Now, these can certainly overlap…However, they can depart…It’s possible to follow one by not the other.  We can illuminate this difference by asking a simple question: Is a rich drug addict free?...Poor junkies are presumably not free.  They have a need for something that they don’t have and they have to commit crimes to get it.  My case: I’m a junkie, that’s all I want, and I have unlimited access to it…So I experience no obstacles to getting what I want.  Now, if freedom is simply the absence of coercion, we must say the rich junkie is free.  But we may not want to say the rich junkie is free.  Some of you may say, “That’s not really freedom, is it?”  The question is: if we think he’s not free, what idea of freedom must we be implicitly using?...
Now, if you don’t think the rich junkie is free you are probably saying something like, “He’s not because he’s not himself—he’s under control of the drug.”  But this implies that his openly expressed desire for the drug is not the real him, not his true self. 
And indeed, historically, those who accept self-determination as the definition of freedom, rather than absence of obstacle, have to distinguish between a true or higher self and a false or lower self, so they can on occasion, “It looks like Cahoone is acting freely, but it’s not real freedom.  His lower self is getting what it wants: that’s true…but his higher self has ceased to determine his actions, he’s acting out of his lower self.  For this tradition, freedom is not just the absence of coercion.  It’s whether the true or higher or good self acts, rather than the petty or vicious or immoral desires within me act. 

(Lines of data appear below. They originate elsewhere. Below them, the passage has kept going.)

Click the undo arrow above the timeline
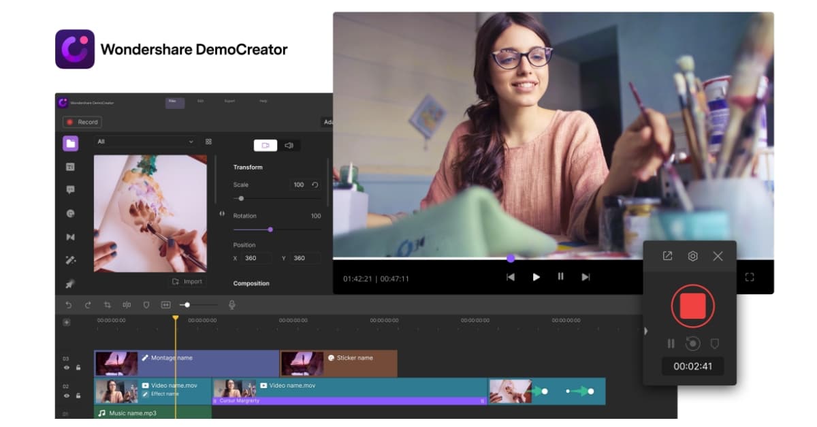 click(69, 304)
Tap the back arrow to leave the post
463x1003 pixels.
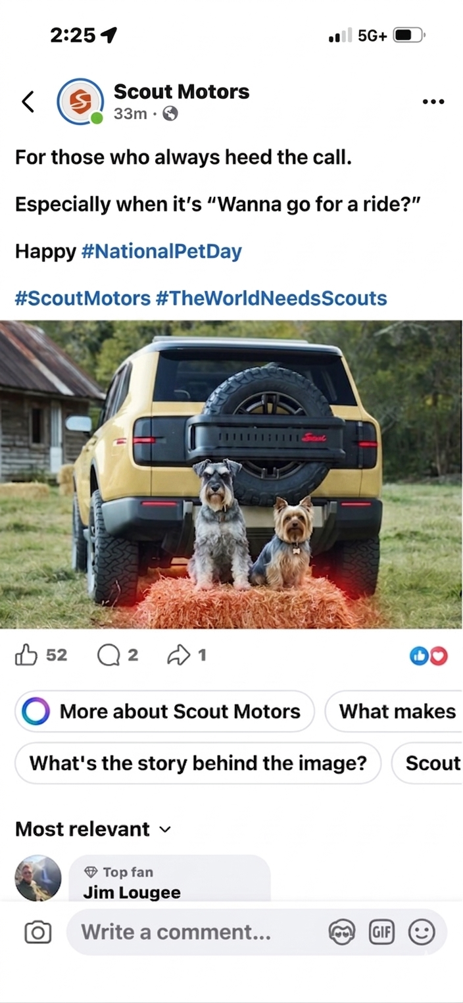(28, 102)
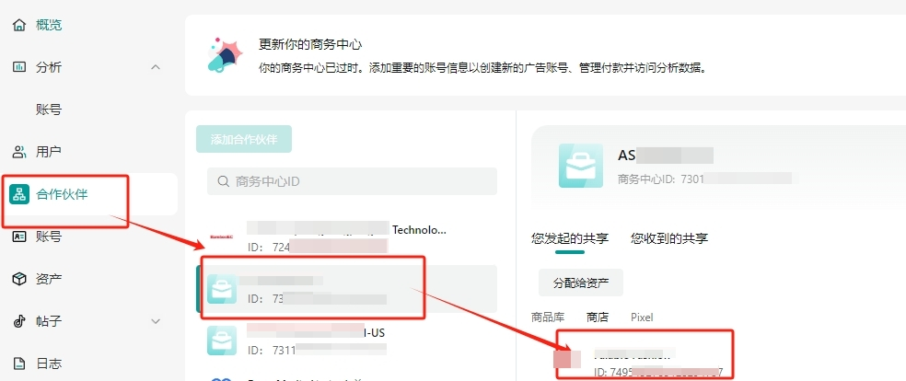Switch to the Pixel tab
The height and width of the screenshot is (381, 906).
pyautogui.click(x=642, y=317)
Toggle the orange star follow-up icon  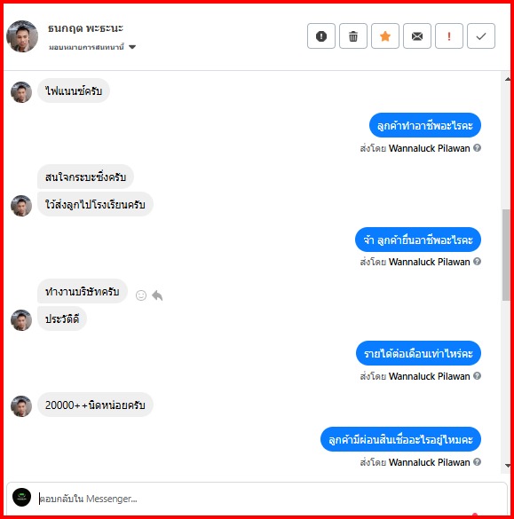coord(385,36)
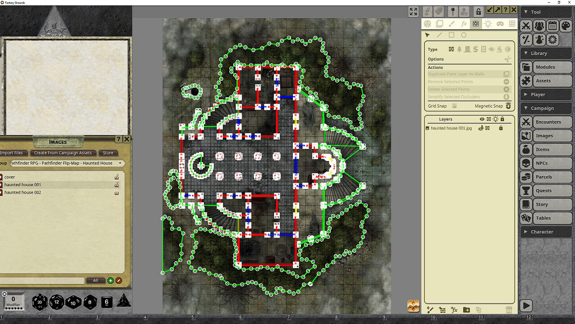Click the Store button in the Images window
Screen dimensions: 575x324
(x=108, y=153)
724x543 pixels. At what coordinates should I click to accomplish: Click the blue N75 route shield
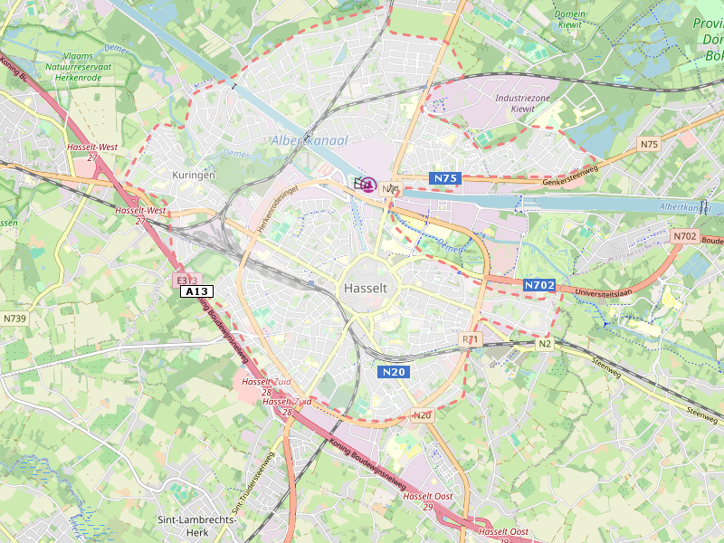445,178
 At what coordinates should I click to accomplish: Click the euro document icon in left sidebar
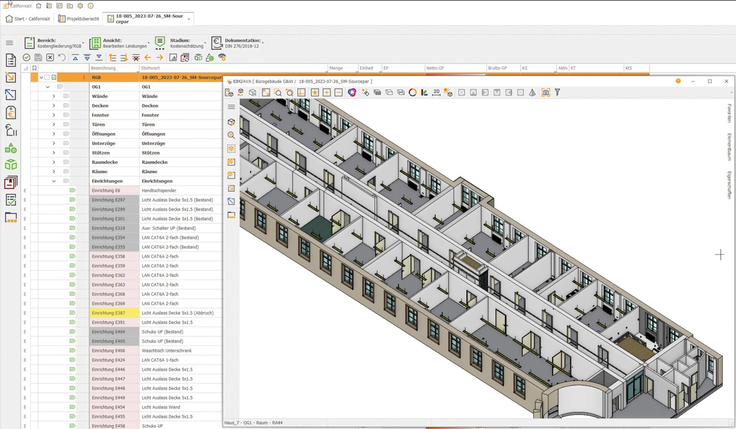coord(11,113)
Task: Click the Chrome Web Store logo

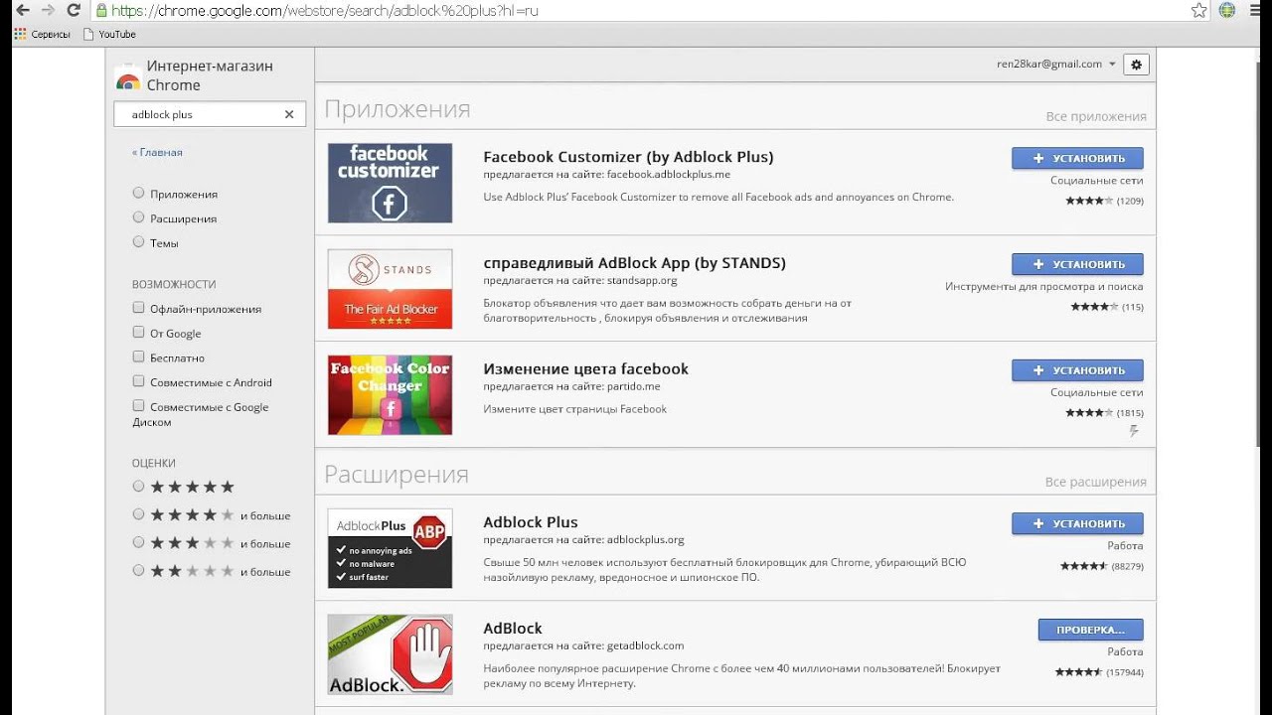Action: coord(128,76)
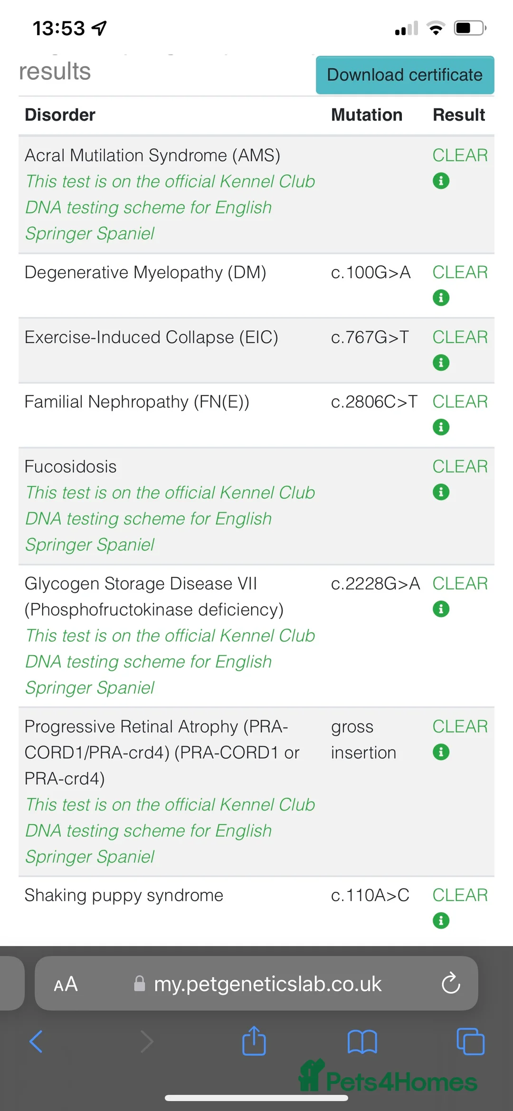Tap info icon under Degenerative Myelopathy CLEAR
The height and width of the screenshot is (1111, 513).
point(441,298)
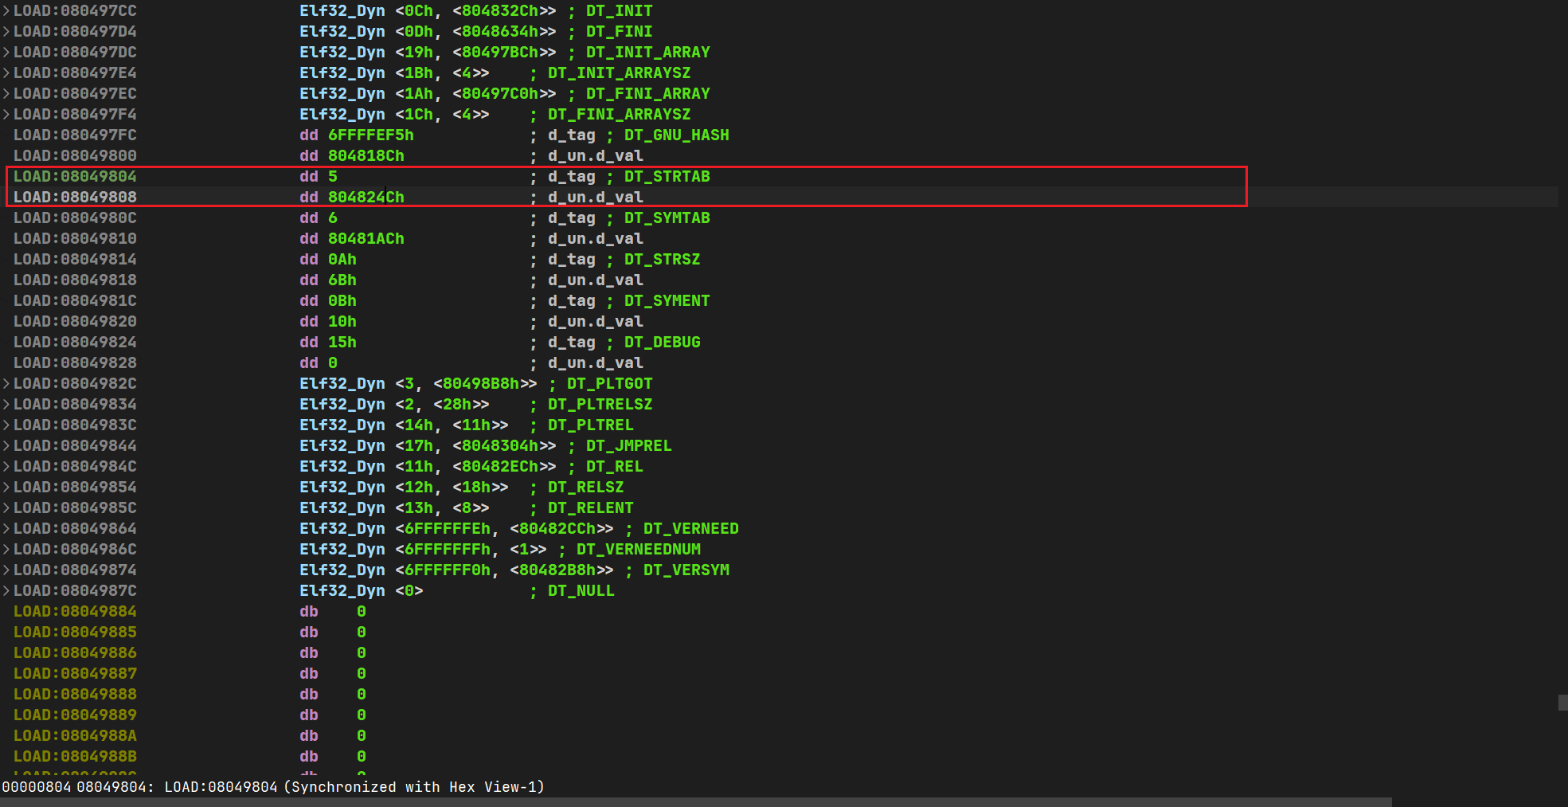The width and height of the screenshot is (1568, 807).
Task: Select the db 0 byte at LOAD:08049884
Action: pos(361,612)
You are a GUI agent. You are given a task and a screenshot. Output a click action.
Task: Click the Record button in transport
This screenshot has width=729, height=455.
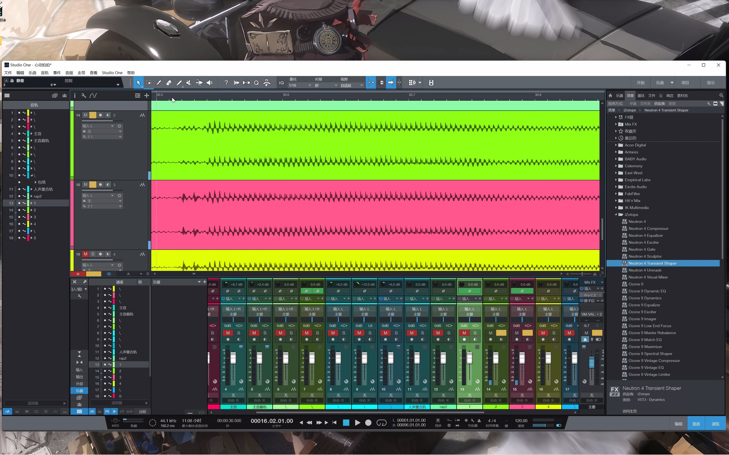[x=368, y=423]
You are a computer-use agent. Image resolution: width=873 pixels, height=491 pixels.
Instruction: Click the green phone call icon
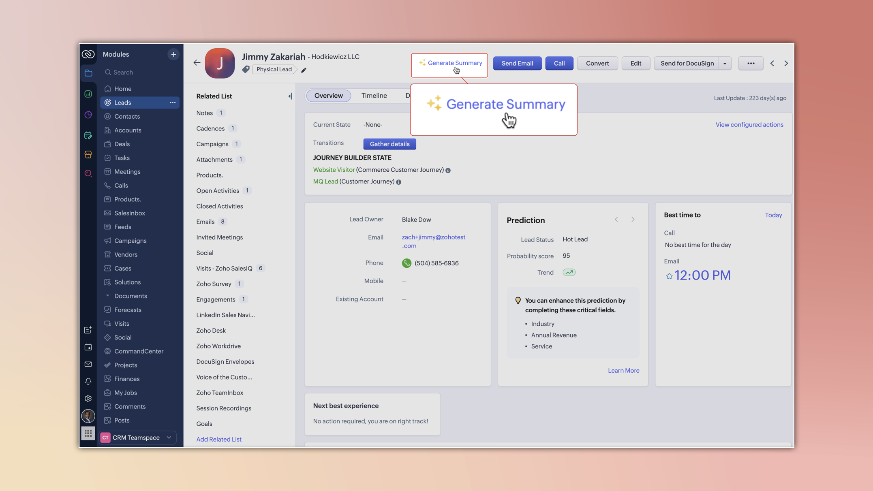407,263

…Rousseau not only accepted liberty as self-determination, he then identified a person’s true self , which anyone who starts with self-determination has to distinguish the true or false self…Rousseau took the self of identifying the true self with the community.  My true self—my higher self—is identified with what’s best for the community.  My lower, false self is selfish, petty, and filled with commercial interests.  So the real me is the me that wants to do what is right for the whole community as well as myself.  Therefore true freedom is the determination of oneself by one’s higher self—the self which is in effect the citizen that is identified with the good of the community. 
What does this all lead to?  It leads to a rather remarkable claim.  It leads to Rousseau saying if a member—once they’ve engaged in a social contract and joined together to make a society with each other…—if they refuse to follow the general will that is what’s best for the community, then they must be he famously said, “Forced to be free.  It is legitimate to coerce the individual to obey.” 
But notice it’s more than that.  It is not merely the case that when I disobey the community it’s legitimate to force me to obey: while you are forcing me to obey…”you are actually making me free.”  So it’s not force.  It’s not obedience.  Because my true self is the community, all you have done is remind me what my true self is.
—Lawrence Cahoone.  The Modern Intellectual Tradition: From Descartes to Derrida.  “The Enlightenment and Rousseau.”  Lecture Six.  The Teaching Company.